**EXERCISE DIRECTIONS**
According to the Essential .NET column, into what language does the C# compiler implement the foreach capabilities?

- Article
June 2017
Volume 32 Number 6
[Essential .NET]
By Mark Michaelis
In my last column (msdn.com/magazine/mt797654), I delved into the details of how the C# foreach statement works under the covers, explaining how the C# compiler implements the foreach capabilities in Common Intermediate Language (CIL). I also briefly touched on the yield keyword with an example (see Figure 1), but little to no explanation.
Figure 1 Yielding Some C# Keywords Sequentially
using System.Collections.Generic;public class CSharpBuiltInTypes: IEnumerable<string>{ public IEnumerator<string> GetEnumerator() { yield return "object"; yield return "byte"; yield return "uint"; yield return "ulong"; yield return "float"; yield return "char"; yield return "bool"; yield return "ushort"; yield return "decimal"; yield return "int"; yield return "sbyte"; yield return "short"; yield return "long"; yield return "void"; yield return "double"; yield return "string"; } // The IEnumerable.GetEnumerator method is also required // because IEnumerable<T> derives from IEnumerable. System.Collections.IEnumerator System.Collections.IEnumerable.GetEnumerator() { // Invoke IEnumerator<string> GetEnumerator() above. return GetEnumerator(); }}public class Program{ static void Main() { var keywords = new CSharpBuiltInTypes(); foreach (string keyword in keywords) { Console.WriteLine(keyword); } }}
This is a continuation of that article, in which I provide more detail about the yield keyword and how to use it.

**COLLECTED DATA**
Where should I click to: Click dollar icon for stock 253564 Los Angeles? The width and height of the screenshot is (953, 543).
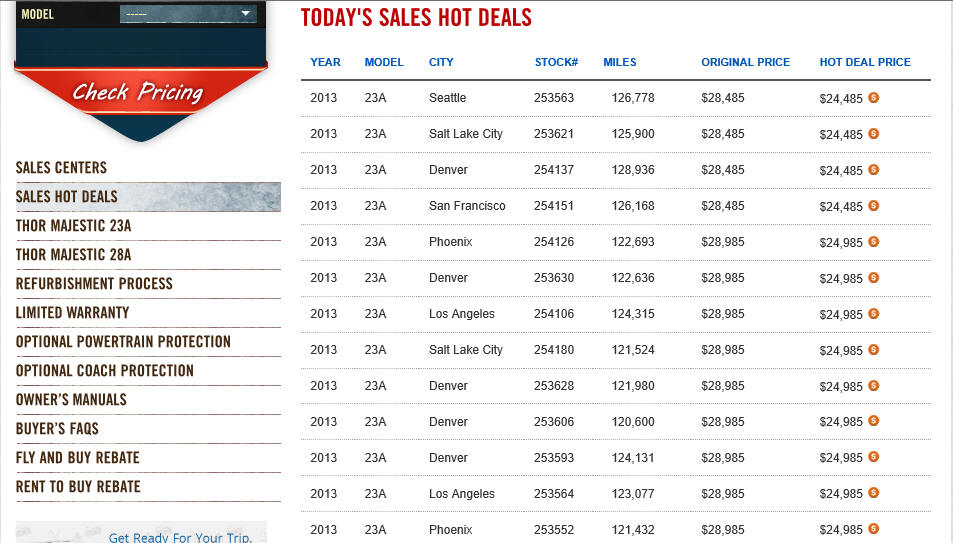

**SOLVED EXERCISE**
Common Intermediate Language (CIL)